A handful of Peacock’s titles have or are shortly set to vanish from the brand new streaming service. Here’s why that’s happening so soon after its launch.
Titles that appeared on the service for its Wednesday launch date were not there as of Thursday, including the original Fast & Furious and the Steve Carell flick Evan Almighty, as the nice folks over at GameSpot discovered. A handy and prominent “Days Left to Watch” feature on a title’s landing page tips users off to movies that are soon departing from the service.
With some digging, GameSpot discovered that other major titles like The Matrix trilogy, The Blair Witch Project, three Jurassic Park films, Children of Men, and Shrek will all be disappearing at the end of the month. Those are some pretty big films to be getting yanked so soon.
The reason for this, a spokesperson told Gizmodo, is primarily due to licensing agreements that may have even predated the service. Licensing agreements are complex and often made years in advance. And for some films that are disappearing, their windows actually started back in April, when Peacock made its service available to Comcast’s Xfinity X1 and Xfinity Flex customers during its officially launched Wednesday for the rest of us losers, but some of those titles are already nearing the end of their licensing windows.

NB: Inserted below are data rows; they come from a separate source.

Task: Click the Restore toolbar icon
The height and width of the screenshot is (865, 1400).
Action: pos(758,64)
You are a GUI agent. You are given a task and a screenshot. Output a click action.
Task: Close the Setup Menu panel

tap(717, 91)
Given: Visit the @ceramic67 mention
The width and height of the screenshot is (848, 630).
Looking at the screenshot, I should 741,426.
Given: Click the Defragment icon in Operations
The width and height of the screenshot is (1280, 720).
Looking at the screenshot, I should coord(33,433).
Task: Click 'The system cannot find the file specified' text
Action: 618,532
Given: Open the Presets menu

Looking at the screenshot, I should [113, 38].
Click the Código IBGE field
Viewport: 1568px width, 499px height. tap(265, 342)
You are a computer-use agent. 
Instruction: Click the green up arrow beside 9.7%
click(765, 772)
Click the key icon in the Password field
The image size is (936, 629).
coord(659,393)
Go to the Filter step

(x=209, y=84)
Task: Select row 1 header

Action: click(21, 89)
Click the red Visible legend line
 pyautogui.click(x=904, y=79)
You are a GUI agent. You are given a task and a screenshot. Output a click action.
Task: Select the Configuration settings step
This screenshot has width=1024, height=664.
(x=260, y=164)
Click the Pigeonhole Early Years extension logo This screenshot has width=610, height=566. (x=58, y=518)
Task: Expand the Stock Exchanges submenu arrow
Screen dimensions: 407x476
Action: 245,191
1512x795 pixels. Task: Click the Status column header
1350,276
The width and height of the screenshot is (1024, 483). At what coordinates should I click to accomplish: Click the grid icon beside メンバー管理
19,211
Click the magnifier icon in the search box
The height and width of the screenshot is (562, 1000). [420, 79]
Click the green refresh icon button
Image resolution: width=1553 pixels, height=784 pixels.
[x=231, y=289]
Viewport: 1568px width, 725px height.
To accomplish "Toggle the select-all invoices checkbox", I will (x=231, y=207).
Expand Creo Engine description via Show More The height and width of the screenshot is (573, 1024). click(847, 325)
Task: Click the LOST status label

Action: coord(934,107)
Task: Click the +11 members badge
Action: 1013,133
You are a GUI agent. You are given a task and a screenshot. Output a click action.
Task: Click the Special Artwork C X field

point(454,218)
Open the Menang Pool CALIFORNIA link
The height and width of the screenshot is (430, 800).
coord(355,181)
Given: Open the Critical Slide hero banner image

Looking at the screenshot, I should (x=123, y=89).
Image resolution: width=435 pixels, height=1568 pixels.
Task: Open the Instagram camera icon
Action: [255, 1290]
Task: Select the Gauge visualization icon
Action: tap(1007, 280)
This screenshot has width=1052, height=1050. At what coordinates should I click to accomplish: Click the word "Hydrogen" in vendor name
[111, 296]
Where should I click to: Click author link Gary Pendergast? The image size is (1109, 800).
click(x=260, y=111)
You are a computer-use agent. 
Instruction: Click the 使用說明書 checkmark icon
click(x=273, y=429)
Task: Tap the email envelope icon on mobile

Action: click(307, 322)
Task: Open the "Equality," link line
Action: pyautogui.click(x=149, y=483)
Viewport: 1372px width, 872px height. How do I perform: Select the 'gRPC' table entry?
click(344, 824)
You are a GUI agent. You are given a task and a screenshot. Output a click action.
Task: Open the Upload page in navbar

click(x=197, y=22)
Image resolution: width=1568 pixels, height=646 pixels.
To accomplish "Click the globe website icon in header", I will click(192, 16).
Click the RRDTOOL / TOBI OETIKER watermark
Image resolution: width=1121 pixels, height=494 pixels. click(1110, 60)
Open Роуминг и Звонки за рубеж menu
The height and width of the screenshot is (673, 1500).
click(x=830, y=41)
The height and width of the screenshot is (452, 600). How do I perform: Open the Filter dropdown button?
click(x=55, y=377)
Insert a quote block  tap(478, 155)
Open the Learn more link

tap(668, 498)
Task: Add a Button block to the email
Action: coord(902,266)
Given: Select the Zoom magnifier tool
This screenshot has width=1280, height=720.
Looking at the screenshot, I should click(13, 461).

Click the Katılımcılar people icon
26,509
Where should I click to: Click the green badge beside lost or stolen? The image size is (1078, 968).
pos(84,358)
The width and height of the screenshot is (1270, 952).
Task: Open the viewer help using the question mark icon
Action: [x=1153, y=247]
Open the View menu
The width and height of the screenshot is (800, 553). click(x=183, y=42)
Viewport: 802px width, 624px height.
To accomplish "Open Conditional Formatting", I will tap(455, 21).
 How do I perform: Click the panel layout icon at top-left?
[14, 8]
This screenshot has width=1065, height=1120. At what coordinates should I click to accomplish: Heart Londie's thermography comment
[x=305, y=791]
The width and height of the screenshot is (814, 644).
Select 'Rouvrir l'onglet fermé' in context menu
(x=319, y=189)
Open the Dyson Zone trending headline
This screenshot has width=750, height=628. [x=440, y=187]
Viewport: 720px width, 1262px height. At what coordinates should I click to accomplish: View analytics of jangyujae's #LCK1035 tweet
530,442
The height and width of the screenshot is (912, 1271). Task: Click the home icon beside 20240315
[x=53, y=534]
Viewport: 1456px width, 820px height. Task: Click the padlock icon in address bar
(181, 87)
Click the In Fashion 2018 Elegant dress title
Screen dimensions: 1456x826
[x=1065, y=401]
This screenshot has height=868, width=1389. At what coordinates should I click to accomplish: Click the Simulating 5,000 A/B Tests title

A spokesperson said that several of the films will be returning during their next windows, but also added that titles will be coming and leaving all the time as the service expands its library. And while keeping track of what lives on which service can be a huge pain in the arse, it’s pretty standard for other services as well. Hell, even Disney lost some of its own beloved titles on Disney+ shortly after its launch due to film windowing.
A perk of Peacock’s design, however, is that you’ll know if something you plan to watch soon is going to bounce from the service before you get the chance. By the grace of god, this does not appear to apply the original Unsolved Mysteries series. That, reader, would be an absolute crime.
Editor’s Note: Release dates within this article are based in the U.S., but will be updated with local Australian dates as soon as we know more.